Kevin grew up in England and America and fought in Italy in the Second World War. He won a Fulbright scholarship to Greece and spent many months travelling around the Peloponnese, still in the throes of the Greek civil war. Two books emerged from this period:
Castles of the Morea, (1953, republished 2006)
The Flight of Ikaros (1959, new edition 1984)
Ikaros is generally considered to be his masterpiece.

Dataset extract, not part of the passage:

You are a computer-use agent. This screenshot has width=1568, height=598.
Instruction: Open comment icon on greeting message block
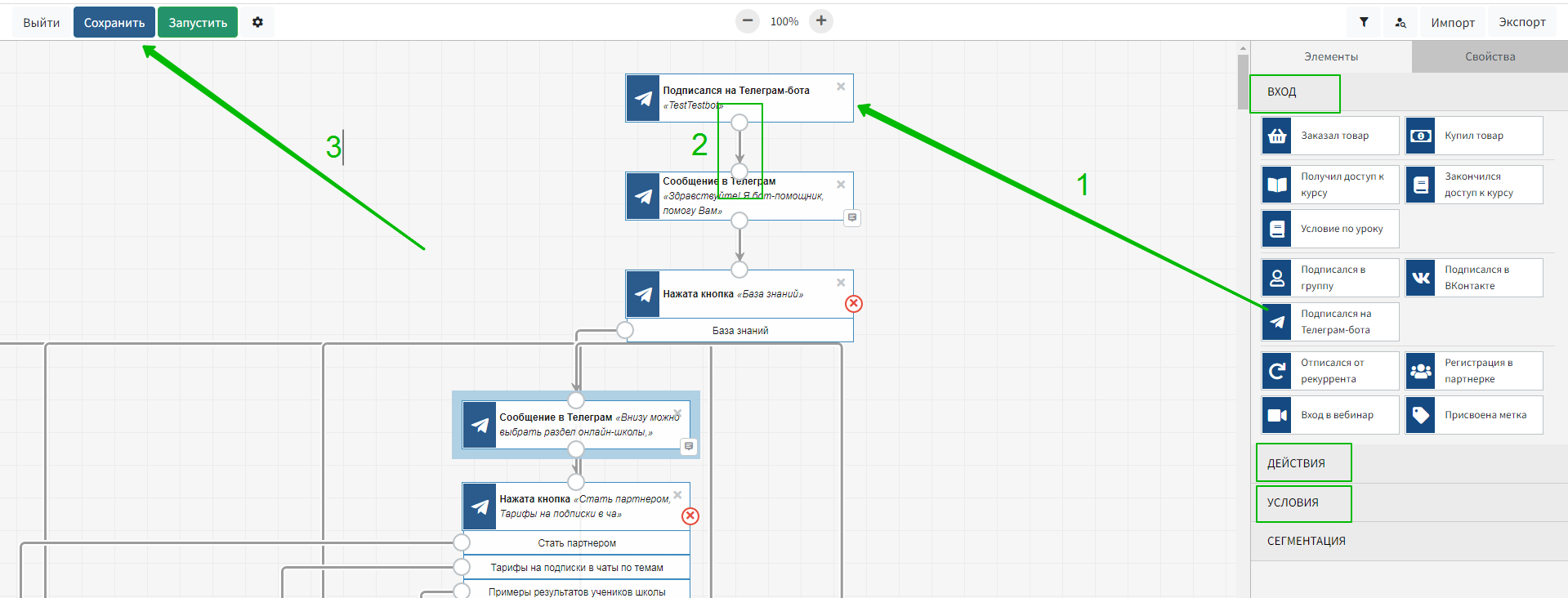click(x=852, y=218)
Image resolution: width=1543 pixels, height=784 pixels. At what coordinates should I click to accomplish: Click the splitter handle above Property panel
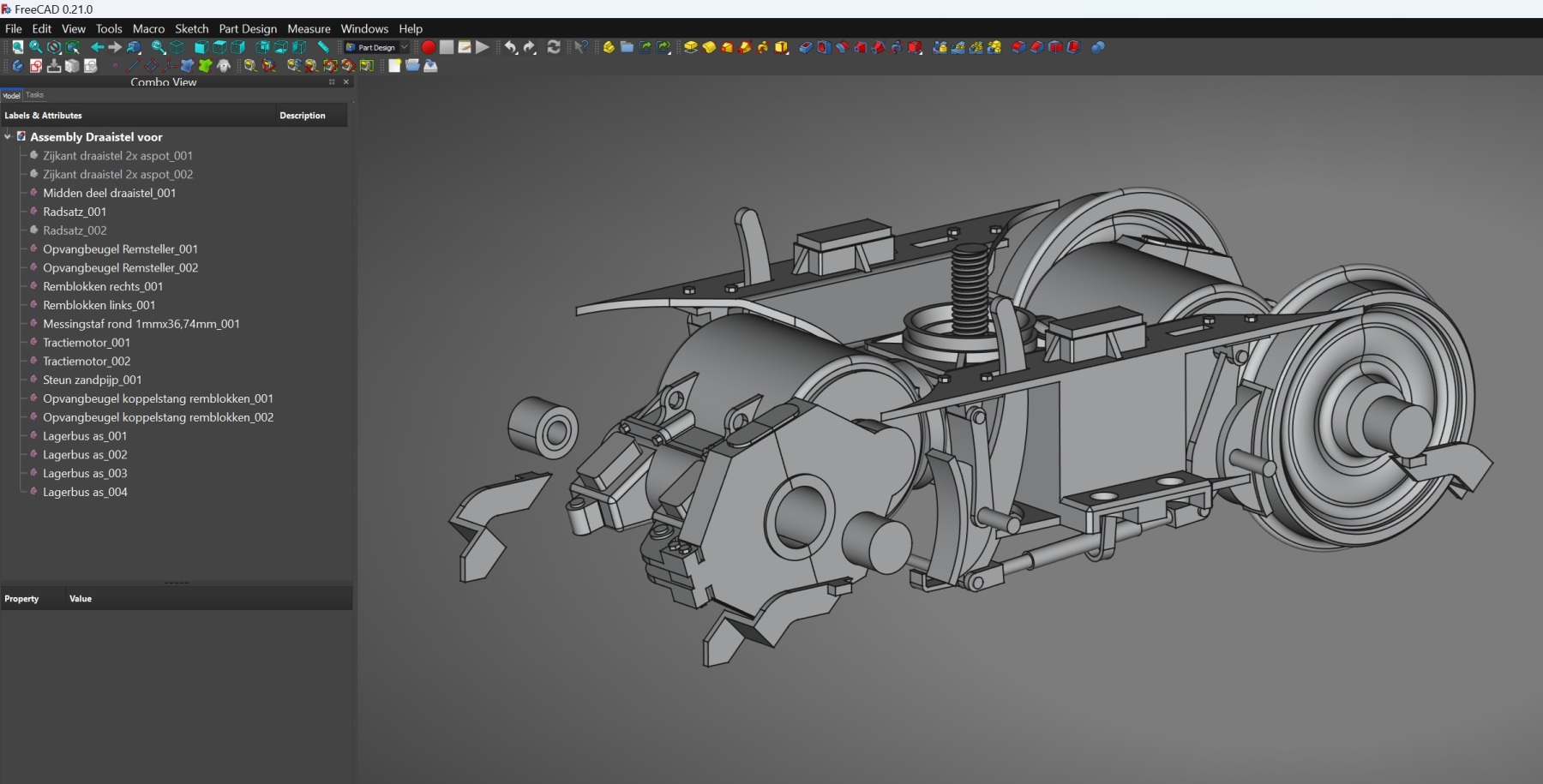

Kevin’s love for Greece and its people shines through his writing and dominated his life. But there was a dark side. He had epilepsy and suffered from the harmful side-effects of the medicines he took. He was difficult to live with. In 1954 he married Nancy Cummings the daughter of the poet, E. E. Cummings. From the late fifties the couple lived in Greece in Hydra, Ikaria and Athens. Alone, Kevin visited Karpathos several times in the sixties and seventies. Between 1967 and 1974, when the military Junta ruled Greece, Kevin supported the resistance. Afterwards he renounced his American nationality and became a Greek citizen. By then he and Nancy had separated. They never divorced
Kevin drowned in disputed circumstances on September 1 1989 while swimming in rough seas off the island of Kythira.
The search for Kevin Andrews took me three years. My intention was to write a short story or two about his life. But the stories accumulated and I now have an 80,000-word manuscript. Featured names include Auden, MacNeice, Dylan Thomas, Patrick Leigh Fermor, E E Cummings, Scofield Thayer, Kaiser Wilhelm of Germany and Queen Frederika of Greece. More important are the less well-known people, mainly women, who knew Kevin and who generously gave their time and shared their memories.
Their interviews form a fascinating record and register their despair at a man who never achieved his promise.
The Kevin Andrews story deserves wide circulation. I am looking for a publisher.